Figuring out your best run cadence

Teaching yourself to run with a faster cadence will increase your speed and reduce your chance of injury.

| January 19, 2018 | TRAINING

Today's Triday comes to you in staccato steps. In the weeks following my injury, I worked harder on my run cadence (or stride rate - the amount of steps you take in a minute). And it was worth it! I'm in very good shape in January and I feel really light, which is always a good sign.

Getting used to holding a faster run cadence doesn't feel very good at the beginning, but it will get better, I promise. Typically, when you want to go faster, your body will typically try to increase the stride length. It's important, though, to get yourself to increase your cadence.

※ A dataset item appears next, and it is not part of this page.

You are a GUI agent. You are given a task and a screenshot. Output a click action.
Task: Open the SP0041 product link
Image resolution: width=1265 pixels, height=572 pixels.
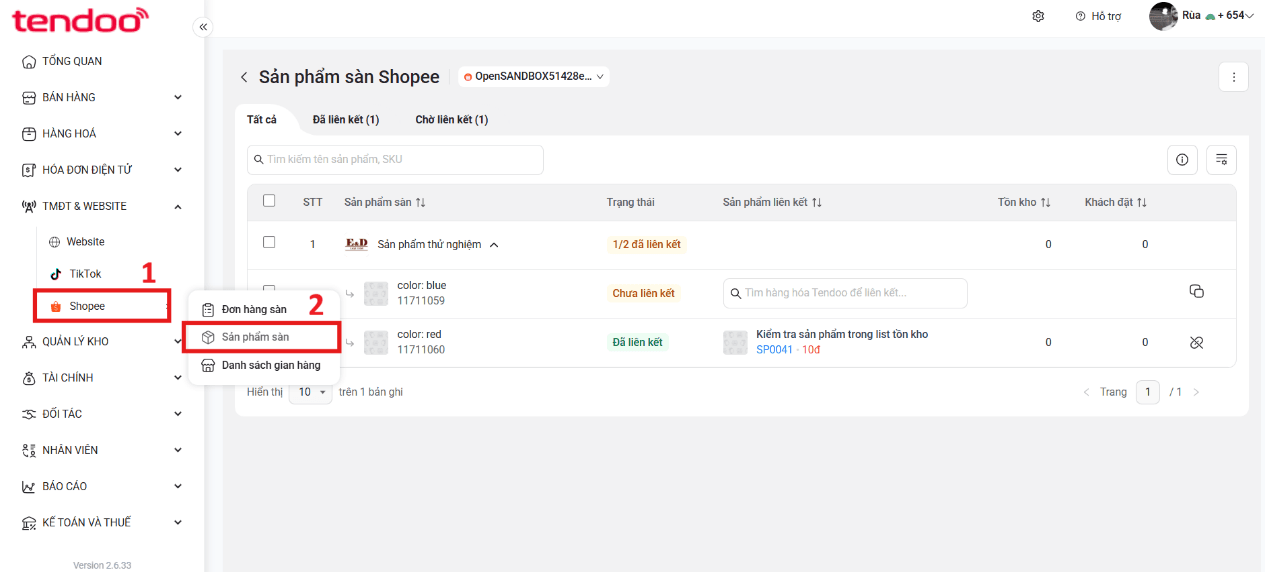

For several reasons:

  • The time your foot is on the ground is shorter
  • You will put yourself in a better position and avoid a "sitting style" of running
  • You'll move towards a more midfoot landing (vs landing heel first)
  • The drive for your stride will come more from behind the body's center of gravity.

All of these factors will lead to less injury and more torso stability.

One way to increase your stride rate is to teach yourself to walk faster. If you can maintain a faster cadence at lower speeds, all the better - these are characteristics of good running technique. With just a few small changes you can make some dramatic improvements. I am now quite used to it and now set an alarm on my Garmin watch - as soon as my cadence drops below 180 / minute, I am automatically reminded to speed things up.

That worked very well for me, but it's important to remember, when you start, to control your pace - you tend to run faster and faster when you try to increase your cadence. As you get more used to it the new stride rate becomes easier - even at low speeds.